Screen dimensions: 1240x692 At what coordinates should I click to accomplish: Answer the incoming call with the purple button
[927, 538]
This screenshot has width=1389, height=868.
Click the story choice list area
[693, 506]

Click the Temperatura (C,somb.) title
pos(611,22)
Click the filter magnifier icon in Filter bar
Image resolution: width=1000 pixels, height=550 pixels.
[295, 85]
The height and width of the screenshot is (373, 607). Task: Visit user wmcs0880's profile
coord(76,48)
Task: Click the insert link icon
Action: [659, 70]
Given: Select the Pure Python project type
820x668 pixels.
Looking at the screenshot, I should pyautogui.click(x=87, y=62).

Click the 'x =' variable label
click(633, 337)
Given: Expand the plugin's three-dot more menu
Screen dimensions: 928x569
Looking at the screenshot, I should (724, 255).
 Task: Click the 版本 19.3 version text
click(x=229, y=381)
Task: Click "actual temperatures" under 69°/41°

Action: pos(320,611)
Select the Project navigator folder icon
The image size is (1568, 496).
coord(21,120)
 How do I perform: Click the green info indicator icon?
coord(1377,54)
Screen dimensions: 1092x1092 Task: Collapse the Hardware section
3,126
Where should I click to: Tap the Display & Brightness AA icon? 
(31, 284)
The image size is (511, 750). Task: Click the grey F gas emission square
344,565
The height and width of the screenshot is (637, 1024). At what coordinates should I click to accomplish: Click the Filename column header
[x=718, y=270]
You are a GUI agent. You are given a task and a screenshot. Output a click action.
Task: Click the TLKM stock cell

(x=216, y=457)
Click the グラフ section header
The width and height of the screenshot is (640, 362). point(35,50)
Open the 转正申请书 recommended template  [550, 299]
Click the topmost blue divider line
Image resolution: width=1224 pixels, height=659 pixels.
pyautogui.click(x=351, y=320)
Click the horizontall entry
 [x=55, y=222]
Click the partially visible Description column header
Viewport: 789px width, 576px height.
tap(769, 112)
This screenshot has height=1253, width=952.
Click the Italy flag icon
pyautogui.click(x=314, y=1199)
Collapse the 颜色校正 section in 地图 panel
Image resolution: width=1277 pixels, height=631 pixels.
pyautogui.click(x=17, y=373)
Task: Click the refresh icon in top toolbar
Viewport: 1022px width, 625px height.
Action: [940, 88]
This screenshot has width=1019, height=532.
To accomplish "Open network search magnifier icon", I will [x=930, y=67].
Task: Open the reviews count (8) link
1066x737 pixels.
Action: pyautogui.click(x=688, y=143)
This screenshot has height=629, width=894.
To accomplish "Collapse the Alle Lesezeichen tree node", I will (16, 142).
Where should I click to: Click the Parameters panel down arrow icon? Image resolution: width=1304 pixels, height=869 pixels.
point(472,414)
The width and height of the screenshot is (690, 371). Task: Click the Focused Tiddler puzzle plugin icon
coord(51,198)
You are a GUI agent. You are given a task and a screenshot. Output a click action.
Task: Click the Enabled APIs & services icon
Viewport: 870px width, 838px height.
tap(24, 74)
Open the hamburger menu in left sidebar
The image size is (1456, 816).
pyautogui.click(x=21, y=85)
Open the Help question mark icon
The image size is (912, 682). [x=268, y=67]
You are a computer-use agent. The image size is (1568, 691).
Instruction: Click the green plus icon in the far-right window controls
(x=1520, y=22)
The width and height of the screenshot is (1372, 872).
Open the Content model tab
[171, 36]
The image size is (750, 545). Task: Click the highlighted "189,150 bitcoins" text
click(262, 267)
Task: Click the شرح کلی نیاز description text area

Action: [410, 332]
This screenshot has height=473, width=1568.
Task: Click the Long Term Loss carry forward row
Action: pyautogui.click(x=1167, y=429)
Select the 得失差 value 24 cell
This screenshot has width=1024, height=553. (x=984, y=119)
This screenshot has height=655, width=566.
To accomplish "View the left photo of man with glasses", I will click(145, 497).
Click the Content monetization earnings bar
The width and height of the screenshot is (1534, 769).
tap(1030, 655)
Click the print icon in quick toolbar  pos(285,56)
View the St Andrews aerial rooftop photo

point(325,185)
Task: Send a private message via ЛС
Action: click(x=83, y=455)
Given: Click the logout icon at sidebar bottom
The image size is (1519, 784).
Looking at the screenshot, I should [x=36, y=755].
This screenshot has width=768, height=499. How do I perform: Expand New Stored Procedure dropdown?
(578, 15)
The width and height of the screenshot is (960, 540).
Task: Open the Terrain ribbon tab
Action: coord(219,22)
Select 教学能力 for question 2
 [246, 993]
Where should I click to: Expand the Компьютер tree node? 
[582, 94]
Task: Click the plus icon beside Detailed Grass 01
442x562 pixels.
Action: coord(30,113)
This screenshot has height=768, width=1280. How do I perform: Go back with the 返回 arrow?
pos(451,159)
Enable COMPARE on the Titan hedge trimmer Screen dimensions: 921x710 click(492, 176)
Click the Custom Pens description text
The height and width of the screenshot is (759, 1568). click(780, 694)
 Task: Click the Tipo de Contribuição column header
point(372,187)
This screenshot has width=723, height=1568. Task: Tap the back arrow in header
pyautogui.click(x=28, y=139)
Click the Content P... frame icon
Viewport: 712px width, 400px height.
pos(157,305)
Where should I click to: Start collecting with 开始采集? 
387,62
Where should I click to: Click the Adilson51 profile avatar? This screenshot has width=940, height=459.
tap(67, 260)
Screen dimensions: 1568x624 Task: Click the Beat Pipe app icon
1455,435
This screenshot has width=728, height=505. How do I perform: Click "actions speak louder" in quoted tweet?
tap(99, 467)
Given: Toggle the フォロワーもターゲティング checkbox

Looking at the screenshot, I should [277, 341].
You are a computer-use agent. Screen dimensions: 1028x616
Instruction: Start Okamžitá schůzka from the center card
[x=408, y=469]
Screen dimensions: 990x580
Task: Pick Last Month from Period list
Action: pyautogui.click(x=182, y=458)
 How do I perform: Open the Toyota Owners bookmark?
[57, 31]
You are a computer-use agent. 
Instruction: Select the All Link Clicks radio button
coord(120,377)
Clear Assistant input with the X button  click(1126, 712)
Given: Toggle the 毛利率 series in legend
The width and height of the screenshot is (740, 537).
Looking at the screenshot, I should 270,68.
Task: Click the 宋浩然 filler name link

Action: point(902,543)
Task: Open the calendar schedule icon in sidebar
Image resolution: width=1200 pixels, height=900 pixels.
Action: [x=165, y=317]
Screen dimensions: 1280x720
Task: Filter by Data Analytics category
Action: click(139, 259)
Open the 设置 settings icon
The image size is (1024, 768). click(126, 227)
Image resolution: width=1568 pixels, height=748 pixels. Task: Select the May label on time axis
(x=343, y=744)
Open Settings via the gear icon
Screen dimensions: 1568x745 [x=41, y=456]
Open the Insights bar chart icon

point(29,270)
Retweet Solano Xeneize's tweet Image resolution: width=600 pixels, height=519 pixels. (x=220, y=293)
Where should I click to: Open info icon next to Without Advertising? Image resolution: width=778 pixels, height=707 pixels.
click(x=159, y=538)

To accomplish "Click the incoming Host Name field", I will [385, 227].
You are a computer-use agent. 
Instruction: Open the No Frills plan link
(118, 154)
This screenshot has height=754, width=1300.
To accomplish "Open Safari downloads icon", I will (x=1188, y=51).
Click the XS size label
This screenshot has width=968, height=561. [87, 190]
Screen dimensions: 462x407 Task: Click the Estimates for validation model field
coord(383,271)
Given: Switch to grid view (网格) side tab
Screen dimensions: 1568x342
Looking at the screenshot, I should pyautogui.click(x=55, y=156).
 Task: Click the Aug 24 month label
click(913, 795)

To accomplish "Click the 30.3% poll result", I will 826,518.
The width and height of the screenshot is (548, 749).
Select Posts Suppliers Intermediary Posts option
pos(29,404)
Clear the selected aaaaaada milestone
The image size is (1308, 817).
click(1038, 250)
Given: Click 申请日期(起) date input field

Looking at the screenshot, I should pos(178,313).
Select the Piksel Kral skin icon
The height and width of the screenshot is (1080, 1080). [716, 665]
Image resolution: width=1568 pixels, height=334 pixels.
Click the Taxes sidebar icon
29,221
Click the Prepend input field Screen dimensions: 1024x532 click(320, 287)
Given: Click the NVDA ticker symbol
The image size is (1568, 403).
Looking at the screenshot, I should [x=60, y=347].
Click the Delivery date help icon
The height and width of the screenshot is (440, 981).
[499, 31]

····················

§ Directions for this task
Look through the entries for lines containing the word "Clear" and return each one.

§ The completed task
Clear Assistant input with the X button  click(1126, 712)
Clear the selected aaaaaada milestone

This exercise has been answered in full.